[EXERCISE BRIEF]: In the entries below, which lines run from the one containing "For every named" to the one containing "El Marco (216, 1343)"? Copy exactly those lines, ends included, and no others.

[RECORDS PROVIDED]:
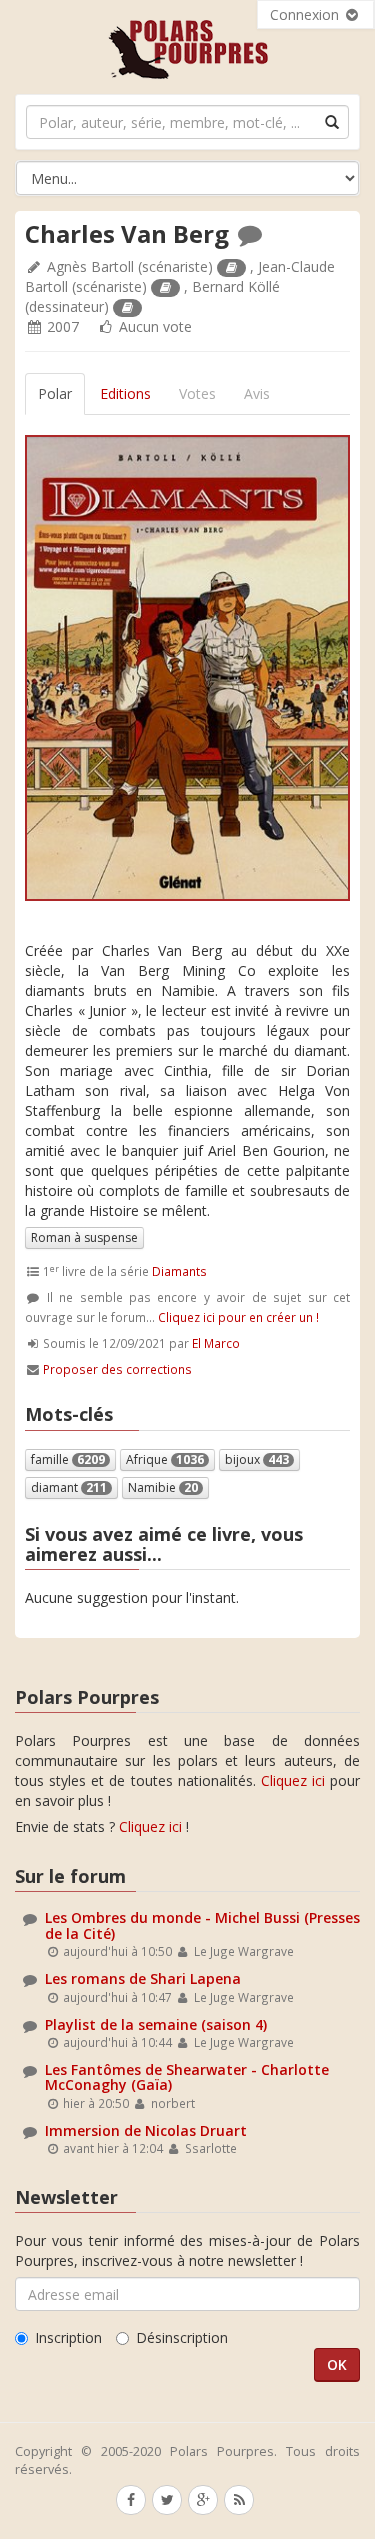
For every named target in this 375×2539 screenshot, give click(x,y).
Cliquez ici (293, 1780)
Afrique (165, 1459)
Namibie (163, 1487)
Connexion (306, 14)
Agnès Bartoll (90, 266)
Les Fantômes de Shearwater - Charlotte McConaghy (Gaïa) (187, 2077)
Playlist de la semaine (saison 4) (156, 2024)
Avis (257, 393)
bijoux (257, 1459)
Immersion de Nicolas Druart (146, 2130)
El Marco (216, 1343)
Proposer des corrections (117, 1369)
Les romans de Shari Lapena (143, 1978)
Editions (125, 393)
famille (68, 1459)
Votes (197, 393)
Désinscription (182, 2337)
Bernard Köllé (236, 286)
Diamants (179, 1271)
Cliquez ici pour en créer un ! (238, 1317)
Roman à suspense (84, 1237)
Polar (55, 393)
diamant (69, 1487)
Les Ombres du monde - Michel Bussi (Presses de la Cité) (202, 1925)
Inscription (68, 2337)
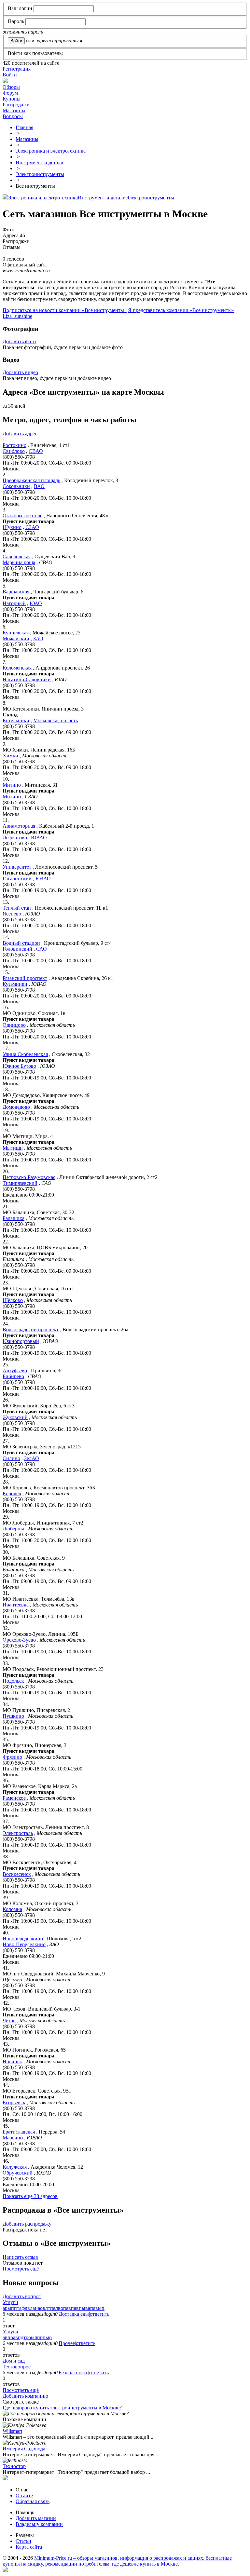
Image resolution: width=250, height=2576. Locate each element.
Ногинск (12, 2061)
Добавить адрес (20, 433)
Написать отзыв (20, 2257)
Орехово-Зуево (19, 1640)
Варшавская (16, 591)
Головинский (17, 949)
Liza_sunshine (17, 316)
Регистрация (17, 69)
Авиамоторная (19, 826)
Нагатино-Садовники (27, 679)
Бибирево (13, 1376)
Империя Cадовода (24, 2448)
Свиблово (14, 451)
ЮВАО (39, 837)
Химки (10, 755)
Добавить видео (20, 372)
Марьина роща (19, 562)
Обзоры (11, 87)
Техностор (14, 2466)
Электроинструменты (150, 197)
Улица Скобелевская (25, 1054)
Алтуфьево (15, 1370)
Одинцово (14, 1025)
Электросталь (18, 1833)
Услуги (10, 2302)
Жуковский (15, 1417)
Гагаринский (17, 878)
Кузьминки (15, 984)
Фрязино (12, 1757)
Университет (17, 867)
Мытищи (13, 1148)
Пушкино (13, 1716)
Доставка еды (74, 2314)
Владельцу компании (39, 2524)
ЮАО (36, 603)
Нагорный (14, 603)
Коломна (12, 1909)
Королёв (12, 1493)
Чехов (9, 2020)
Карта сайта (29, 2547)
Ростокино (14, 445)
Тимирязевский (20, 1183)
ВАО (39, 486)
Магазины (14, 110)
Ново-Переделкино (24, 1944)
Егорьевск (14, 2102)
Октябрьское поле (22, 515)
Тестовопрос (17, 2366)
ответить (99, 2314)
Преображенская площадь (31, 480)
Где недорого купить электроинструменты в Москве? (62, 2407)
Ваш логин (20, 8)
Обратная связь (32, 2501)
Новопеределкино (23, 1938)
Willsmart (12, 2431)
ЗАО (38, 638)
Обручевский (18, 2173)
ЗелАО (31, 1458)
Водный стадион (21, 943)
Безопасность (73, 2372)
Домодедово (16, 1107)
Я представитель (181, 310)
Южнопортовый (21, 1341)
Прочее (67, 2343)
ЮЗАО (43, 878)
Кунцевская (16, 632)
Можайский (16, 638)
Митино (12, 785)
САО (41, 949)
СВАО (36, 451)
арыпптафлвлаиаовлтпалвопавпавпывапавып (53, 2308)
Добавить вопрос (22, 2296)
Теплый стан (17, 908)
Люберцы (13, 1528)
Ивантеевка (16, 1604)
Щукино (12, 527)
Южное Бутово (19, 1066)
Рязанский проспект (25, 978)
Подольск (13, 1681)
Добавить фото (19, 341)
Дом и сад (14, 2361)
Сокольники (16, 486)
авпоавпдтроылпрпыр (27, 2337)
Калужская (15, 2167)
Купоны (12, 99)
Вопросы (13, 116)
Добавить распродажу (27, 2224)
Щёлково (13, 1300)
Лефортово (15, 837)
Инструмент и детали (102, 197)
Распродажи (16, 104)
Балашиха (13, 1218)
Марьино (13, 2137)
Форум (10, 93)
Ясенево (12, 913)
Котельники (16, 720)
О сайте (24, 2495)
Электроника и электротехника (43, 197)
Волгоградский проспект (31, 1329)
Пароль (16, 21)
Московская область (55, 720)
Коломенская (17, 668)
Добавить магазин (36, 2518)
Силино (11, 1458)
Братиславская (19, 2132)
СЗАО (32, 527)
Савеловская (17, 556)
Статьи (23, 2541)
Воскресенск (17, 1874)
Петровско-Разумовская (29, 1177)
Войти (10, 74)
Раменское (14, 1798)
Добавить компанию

---

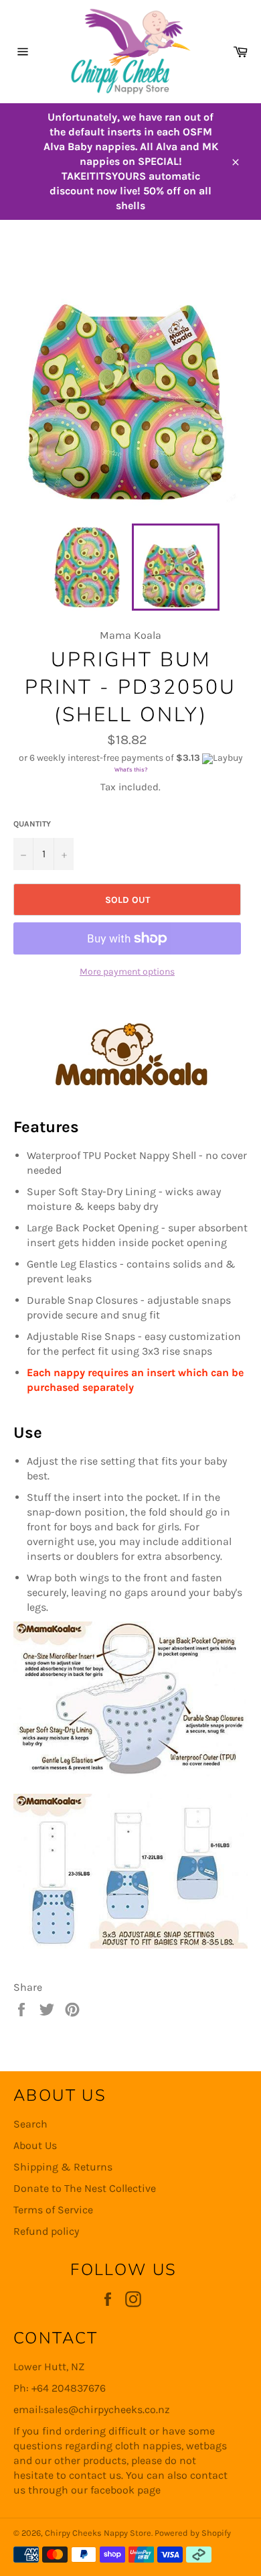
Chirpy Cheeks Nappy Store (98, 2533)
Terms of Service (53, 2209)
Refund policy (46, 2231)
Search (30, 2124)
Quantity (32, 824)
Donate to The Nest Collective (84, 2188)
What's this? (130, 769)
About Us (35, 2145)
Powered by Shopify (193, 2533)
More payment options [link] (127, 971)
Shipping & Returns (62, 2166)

* * *

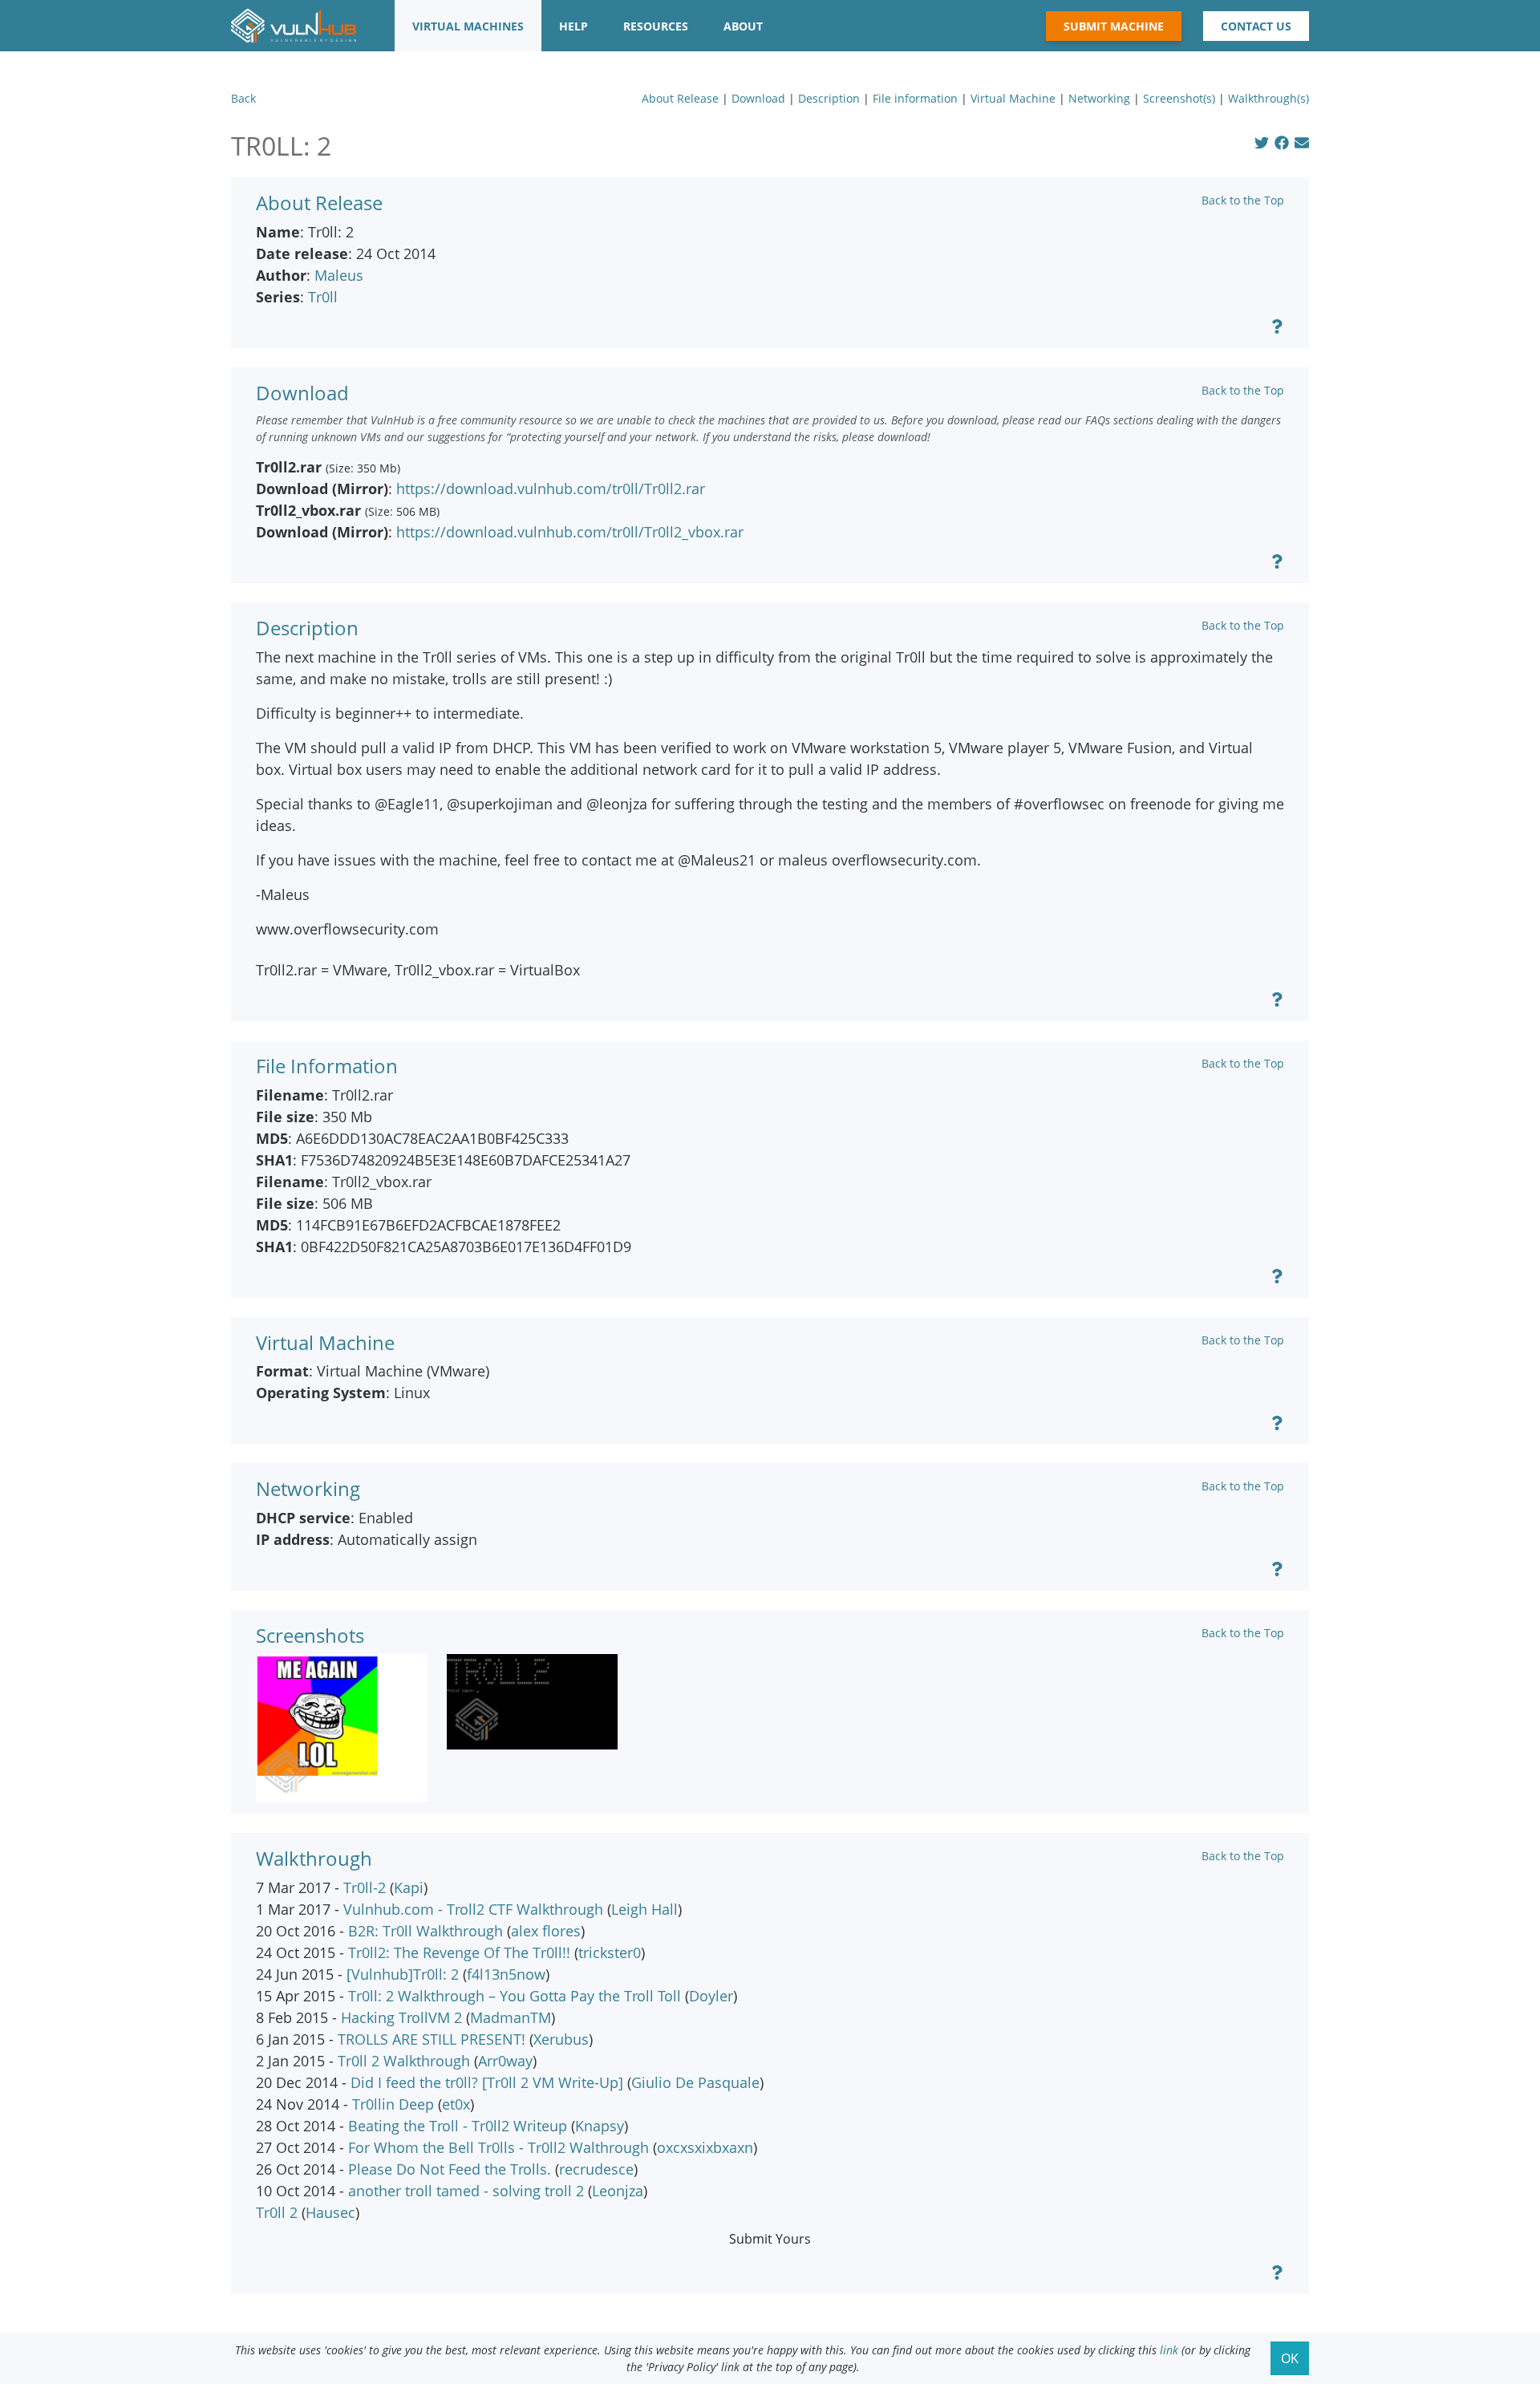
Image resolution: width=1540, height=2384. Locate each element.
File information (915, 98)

[RESPONSE]:
For every named target in this 375×2539 screenshot, give click(x,y).
Cliquez ici (293, 1780)
Afrique (165, 1459)
Namibie (163, 1487)
Connexion (306, 14)
Agnès Bartoll (90, 266)
Les Fantômes de Shearwater - Charlotte McConaghy (Gaïa) (187, 2077)
Playlist de la semaine (saison 4) (156, 2024)
Avis (257, 393)
bijoux (257, 1459)
Immersion de Nicolas Druart (146, 2130)
El Marco (216, 1343)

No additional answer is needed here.